An intern can bring about a sea change in European agricultural policy, as is so beautifully shown in the play about farmer and politician Sicco Mansholt. An internship bridges dream and reality, so that interns can set people thinking. Reflecting.
In their internship reports we ask students to reflect on the learning goals they had set themselves. A sobering and therefore valuable activity. Reality is often so different to what you could imagine within the safe walls of the university. Reflection leads to insight into the past and foresight about the future.
A large billboard recently went up by the roundabout on the Mansholtlaan: ‘Look right now and you see the best university in the Netherlands!’ Really?
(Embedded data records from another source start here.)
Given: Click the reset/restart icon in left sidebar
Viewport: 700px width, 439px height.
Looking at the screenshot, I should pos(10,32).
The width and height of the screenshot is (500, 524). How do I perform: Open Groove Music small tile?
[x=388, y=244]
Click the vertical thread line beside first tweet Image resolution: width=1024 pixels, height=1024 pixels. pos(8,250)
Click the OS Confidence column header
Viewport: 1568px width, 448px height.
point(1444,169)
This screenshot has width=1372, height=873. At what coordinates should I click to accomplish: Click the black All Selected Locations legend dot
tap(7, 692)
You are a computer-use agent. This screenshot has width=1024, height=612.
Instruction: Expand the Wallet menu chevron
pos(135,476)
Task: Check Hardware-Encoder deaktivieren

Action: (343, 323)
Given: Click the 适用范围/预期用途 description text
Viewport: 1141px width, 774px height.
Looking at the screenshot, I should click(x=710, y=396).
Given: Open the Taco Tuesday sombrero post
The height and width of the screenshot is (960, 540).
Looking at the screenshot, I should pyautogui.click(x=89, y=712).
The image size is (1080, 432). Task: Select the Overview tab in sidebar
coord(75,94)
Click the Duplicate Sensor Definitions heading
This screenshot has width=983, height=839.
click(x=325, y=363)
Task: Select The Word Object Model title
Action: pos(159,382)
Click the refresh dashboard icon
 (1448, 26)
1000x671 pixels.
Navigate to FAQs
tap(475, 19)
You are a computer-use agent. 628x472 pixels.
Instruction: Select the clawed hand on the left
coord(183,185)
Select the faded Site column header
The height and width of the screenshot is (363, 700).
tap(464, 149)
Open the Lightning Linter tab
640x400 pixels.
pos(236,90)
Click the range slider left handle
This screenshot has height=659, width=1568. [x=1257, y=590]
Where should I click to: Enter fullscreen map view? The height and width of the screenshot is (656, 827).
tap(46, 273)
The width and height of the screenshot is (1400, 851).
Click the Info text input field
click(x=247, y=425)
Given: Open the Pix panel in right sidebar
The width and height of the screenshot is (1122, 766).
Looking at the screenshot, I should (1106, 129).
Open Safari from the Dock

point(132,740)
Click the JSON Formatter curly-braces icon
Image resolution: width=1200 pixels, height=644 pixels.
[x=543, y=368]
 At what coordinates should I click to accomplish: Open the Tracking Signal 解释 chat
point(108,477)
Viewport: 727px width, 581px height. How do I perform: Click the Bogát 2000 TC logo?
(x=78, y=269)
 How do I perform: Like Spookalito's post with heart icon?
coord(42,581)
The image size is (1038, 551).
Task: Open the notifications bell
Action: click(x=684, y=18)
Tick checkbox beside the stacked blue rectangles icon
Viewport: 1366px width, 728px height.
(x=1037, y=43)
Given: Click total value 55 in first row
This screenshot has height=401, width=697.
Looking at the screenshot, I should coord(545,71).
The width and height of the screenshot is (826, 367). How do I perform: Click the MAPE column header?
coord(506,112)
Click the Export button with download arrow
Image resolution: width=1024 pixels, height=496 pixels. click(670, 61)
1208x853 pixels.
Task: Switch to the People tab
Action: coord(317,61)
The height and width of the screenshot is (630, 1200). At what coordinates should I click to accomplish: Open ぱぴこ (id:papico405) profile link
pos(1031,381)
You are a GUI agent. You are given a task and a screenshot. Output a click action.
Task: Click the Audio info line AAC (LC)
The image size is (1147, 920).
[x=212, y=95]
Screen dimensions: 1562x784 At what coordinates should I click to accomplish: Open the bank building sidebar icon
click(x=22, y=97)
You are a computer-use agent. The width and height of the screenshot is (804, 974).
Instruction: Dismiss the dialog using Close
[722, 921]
Sure, we evaluate, plan and make policy like there’s no tomorrow, but that isn’t reflection.
Genuine reflection means comparing your ideals, plans and activities to the reality and then marveling at how you have missed the mark. Reflection means astonishment at the complexities facing a farming family.
You reflect too after a disaster, when women are molested en masse, when crazy people start shooting randomly, or when a heart attack suddenly takes someone away. In short, you start reflecting when something doesn’t go as you think it should. When you cross a boundary. Good reflection keeps things in perspective and leads to modesty. Good reflection leads to wisdom, not to signs along the road. It is funny, but above all it is arrogant. There is not enough genuine reflection going on here. Might it be time for an intern at headquarters?
Kees van Veluw (57) teaches Permaculture and is active in organic agriculture networks. His vision stems from his work with African farmers, his networks with Dutch farmers, his family life with his wife, three sons, dog and chickens.